--- start Quoted text ---

70-229-Designing and Implementing Databases with Microsoft
SQL Server 2000 Enterprise Edition
Before you start
This study guide provides you with information on the many
different aspects of "SQL Server 2000 Database Design". Before you
proceed with this subject, please read through the study material
for the following and make sure you are 100% comfortable with the
SQL Server architecture
The reason you need to be familiar with SQL 7 is that the new
version has many things similar to the version 7. Especially for the
database design concepts, they are about the same.
Version 7 and Version 2000 have too many things in common. In
fact, experience on 70-028 and 70-029 will be extremely helpful.
This study guide will have its focus on the new features of SQL
Server 2000.
Do NOT rely solely on this study notes for the exam. By all means
read more than one book on the subject and make sure you understand
the material well enough so that you could be ready for the
questions. There is no quick way to succeed for this topic. Ideally
you must work things out and gain experience before even trying to
sign up for the exam.

--- end Quoted text ---
--- start Supplied records ---

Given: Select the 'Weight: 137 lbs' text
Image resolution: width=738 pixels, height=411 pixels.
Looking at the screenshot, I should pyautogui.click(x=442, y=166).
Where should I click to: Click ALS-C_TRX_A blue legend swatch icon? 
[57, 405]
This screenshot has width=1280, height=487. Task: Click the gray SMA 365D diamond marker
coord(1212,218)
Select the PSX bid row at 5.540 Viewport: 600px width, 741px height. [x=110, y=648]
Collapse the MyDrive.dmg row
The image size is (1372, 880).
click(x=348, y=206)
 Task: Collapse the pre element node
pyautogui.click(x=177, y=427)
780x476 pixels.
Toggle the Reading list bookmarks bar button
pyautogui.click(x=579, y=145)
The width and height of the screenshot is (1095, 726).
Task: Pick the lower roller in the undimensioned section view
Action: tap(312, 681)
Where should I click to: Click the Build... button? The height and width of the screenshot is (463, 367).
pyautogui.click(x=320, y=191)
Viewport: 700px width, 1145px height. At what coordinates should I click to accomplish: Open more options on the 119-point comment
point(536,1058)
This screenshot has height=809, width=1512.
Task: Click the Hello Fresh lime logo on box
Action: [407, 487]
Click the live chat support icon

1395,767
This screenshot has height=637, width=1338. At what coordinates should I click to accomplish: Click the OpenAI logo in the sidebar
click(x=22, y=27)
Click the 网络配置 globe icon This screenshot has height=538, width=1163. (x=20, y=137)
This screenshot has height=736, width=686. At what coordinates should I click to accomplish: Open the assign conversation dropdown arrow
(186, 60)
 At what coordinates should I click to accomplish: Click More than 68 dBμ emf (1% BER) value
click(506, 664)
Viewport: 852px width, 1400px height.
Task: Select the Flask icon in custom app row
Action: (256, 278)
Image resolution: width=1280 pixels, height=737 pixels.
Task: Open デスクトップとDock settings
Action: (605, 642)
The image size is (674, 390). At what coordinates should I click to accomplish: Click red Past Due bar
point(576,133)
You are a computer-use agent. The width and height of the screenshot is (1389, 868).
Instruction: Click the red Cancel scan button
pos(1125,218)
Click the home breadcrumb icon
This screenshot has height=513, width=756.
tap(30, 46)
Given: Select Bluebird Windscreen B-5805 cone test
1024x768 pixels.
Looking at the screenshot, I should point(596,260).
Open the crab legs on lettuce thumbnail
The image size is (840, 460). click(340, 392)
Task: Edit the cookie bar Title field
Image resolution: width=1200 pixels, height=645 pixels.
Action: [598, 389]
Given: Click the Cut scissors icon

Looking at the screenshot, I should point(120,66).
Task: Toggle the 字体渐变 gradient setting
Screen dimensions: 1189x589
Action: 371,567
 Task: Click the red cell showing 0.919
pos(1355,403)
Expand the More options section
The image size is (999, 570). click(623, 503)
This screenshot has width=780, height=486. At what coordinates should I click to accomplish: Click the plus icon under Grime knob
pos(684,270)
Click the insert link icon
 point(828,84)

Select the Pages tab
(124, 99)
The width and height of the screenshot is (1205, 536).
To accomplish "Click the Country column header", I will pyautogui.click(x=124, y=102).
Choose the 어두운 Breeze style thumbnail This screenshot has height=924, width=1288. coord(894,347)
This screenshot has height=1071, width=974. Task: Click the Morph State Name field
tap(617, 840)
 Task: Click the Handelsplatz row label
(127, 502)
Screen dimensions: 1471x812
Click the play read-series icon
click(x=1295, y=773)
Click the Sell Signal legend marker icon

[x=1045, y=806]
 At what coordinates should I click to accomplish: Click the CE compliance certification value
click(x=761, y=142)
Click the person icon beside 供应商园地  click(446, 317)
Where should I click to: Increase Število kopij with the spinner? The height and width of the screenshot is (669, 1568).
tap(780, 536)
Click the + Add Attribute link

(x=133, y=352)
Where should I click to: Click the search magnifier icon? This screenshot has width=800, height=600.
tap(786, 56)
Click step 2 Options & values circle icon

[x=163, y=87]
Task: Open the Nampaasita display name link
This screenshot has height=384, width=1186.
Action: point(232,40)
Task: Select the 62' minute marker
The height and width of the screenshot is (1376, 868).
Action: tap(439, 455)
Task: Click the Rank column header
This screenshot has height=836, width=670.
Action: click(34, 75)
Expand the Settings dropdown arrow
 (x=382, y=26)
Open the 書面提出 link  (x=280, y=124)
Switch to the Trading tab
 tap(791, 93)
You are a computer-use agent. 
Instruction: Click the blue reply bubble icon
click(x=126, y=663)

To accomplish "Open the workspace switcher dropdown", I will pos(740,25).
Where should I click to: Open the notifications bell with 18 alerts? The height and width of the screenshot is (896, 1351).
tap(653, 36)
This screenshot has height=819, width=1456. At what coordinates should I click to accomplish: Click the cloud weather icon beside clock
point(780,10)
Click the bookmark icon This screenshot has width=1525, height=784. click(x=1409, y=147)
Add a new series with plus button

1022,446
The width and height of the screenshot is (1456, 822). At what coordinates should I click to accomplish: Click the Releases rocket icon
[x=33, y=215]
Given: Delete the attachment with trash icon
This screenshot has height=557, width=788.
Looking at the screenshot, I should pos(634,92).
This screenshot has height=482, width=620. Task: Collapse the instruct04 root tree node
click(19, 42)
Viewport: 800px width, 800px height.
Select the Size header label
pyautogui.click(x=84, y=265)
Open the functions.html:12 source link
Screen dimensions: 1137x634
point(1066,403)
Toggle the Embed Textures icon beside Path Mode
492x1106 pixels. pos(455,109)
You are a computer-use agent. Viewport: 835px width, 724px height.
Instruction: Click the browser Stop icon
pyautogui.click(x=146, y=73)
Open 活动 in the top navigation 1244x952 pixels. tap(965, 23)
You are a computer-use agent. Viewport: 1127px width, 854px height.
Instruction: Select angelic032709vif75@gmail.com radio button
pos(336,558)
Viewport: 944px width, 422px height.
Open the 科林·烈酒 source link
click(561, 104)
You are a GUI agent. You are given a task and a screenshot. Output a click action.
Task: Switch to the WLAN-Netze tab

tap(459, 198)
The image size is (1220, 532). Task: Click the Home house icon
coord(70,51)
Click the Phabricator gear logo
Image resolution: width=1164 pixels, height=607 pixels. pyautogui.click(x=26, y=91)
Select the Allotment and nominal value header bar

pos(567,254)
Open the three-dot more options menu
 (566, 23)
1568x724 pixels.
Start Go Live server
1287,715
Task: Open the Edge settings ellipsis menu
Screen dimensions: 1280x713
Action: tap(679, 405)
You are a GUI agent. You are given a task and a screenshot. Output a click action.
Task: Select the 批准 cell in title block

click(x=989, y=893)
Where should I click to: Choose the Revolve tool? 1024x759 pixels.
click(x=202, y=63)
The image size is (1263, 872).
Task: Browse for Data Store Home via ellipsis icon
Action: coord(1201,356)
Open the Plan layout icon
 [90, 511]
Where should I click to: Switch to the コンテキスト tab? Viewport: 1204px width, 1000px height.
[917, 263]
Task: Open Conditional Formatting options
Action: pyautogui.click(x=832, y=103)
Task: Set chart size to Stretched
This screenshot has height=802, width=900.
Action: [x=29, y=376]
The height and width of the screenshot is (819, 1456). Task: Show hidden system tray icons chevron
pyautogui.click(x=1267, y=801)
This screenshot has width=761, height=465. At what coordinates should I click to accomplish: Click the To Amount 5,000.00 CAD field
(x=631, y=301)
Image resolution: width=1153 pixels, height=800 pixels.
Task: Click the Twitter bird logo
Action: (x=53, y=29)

--- end Supplied records ---

Problems and tasks:
- a) List every exam code that the SQL Server 2000 study guide mentions.
- b) Resume the SQL Server 2000 study guide from the point where it stops.
The records play no part in this work.

Solved problems:
- a) 70-229, 70-028, 70-029

- b)
Your Study Track for SQL Server 2000 DB Design
Make sure you are comfortable with the concept of
Relational Database System. SQL Server is a relational database
system. Also know about SQL Structured Query Language, which is the
language you will use to control many of the database operations.
Make sure you know the basic concept of the Client Server
Computing Model. The client presents and manipulates data on the
desktop computer, while the server runs at the back end to store and
retrieve protected data. SQL Server mostly works in a multi tier set
up, but not as the front end though.
As of this writing many of the SQL Server 2000 resources
are still in BETA testing stage. Due to the lack of SQL 2000
material in the market, you may want to start with those of SQL 7
first. Version 7 and Version 2000 have too many things in common.
This study guide will have its focus on the new features of version
2000 of SQL Server. You should visit the following pages to get
yourself familiar with the version 7 fundamentals before proceeding
Information for Version 7 of SQL Server DB Design should have
covered the following identical information:
-
Developing a Logical Data Model
-
Create and alter databases
-
Create and alter database objects
-
Alter database objects to support replication
-
Troubleshoot failed object creation
-
Retrieving and Modifying Data
-
Programming Business Logic
-
Manage data manipulation
-
Tuning and Optimizing Data Access
-
Designing a Database Security Plan
-
Create and manage application roles
Know XML, as SQL Server 2000 has integrated into it the
support of XML. Short for Extensible Markup Language, XML is a
specification developed by the W3C. Being the pared-down version of
SGML, it is designed especially to allow designers to create their
own customized tags, enabling the definition, transmission,
validation, and interpretation of data between applications and
between organizations.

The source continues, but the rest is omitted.